● Complete the following
**1.** In the model-building forum thread, why does the Dabbler say there is no '56 Hank Williams anything?
**2.** Continue the model-building forum thread from where it stops.

● Source excerpt
● ● ● ●
ThanX for the encouragement! 

The decals were designed to go on a Chevy van, but all I had avalible was a Dodge one.


----------



## the Dabbler (Feb 17, 2005)

F91 said:


> Subject matter Dodge Van or Kiss? Kiss rocks!!!


Both actually. I'm a Hank Williams Sr. and Chevy pick-up man myself !  But that's still a nice model building and paint job.


----------



## F91 (Mar 3, 2002)

Sooooo... Where's your '56 Hank Williams- "Move it on over"- "I saw the Light" Chevy pick up truck model?


----------



## Roland (Feb 4, 1999)

Yes, the Destroyer art was better.


----------



## the Dabbler (Feb 17, 2005)

F91 said:


> Sooooo... Where's your '56 Hank Williams- "Move it on over"- "I saw the Light" Chevy pick up truck model?


There ain't no '56 Hank Williams anything, he died 1/1/53, but even the "rockers" are still playing his music. I _would_ like to have a model of the powder blue '53 Caddie he died in though.
Plus, as everyone here knows, I DON'T WORK ON CARS, real or model.


----------



## F91 (Mar 3, 2002)
● ● ● ●
● Given data
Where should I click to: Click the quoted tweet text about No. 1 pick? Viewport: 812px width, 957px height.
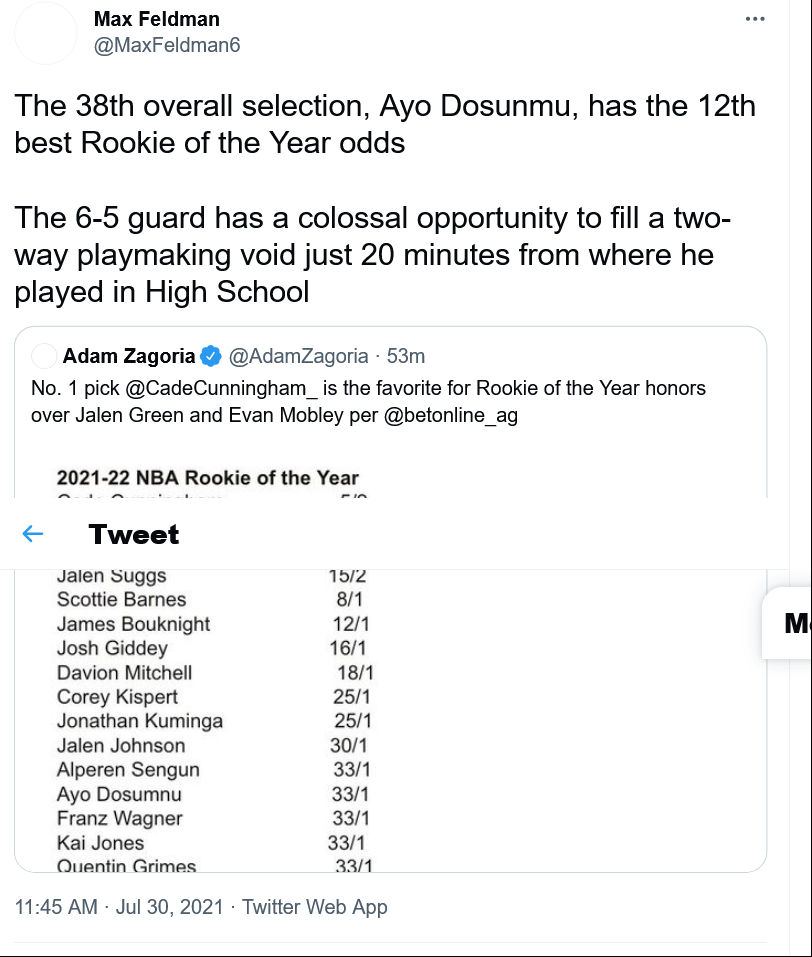[x=368, y=401]
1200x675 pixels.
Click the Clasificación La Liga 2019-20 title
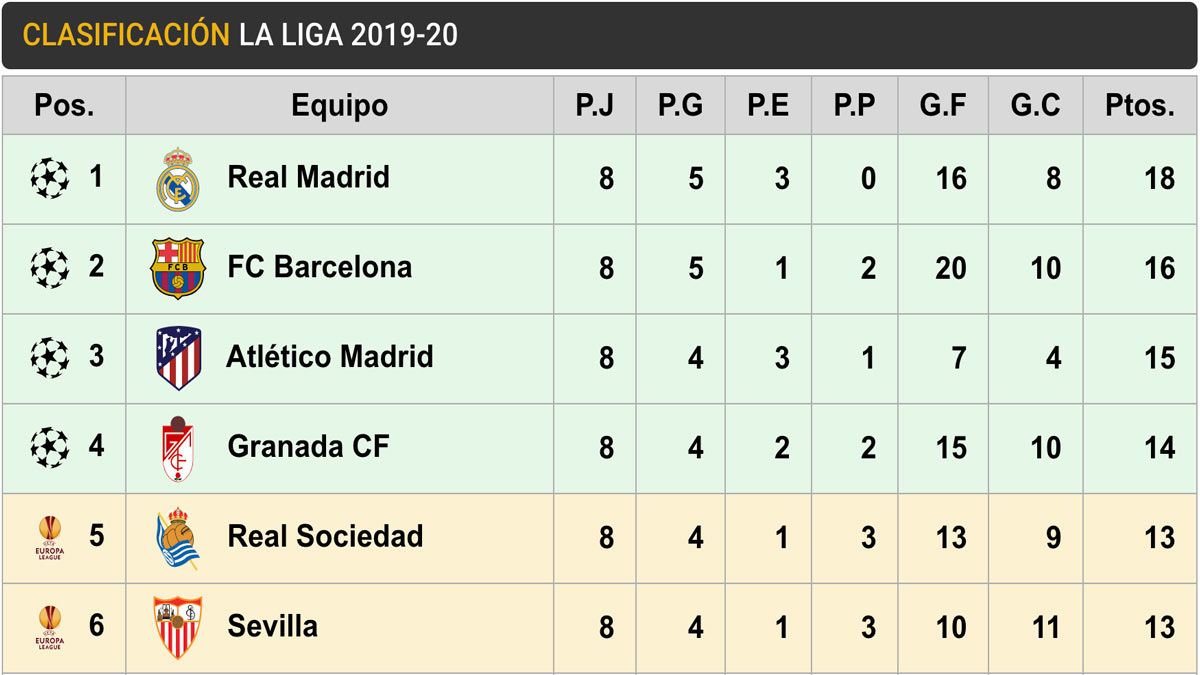click(240, 35)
● ● ● ●
● Task-by-task results
**1.** The Dabbler says Hank Williams died on 1/1/53, so nothing tied to him could come from 1956.

**2.**
Wasn't talking about Hank being alive, just a model year for the truck. I grew up listening to every 8-track Hank ever made.




the Dabbler said:


> There ain't no '56 Hank Williams anything, he died 1/1/53, but even the "rockers" are still playing his music. I _would_ like to have a model of the powder blue '53 Caddie he died in though.
> Plus, as everyone here knows, I DON'T WORK ON CARS, real or model.


----------



## the Dabbler (Feb 17, 2005)

8-Tracks ??? I still have my 78's......time do fly fast.


----------



## F91 (Mar 3, 2002)

You're ancient, I'm just old.


----------



## the Dabbler (Feb 17, 2005)

I know. I have a hard time scraping the moss off my north side and the barnacles off my hull these days.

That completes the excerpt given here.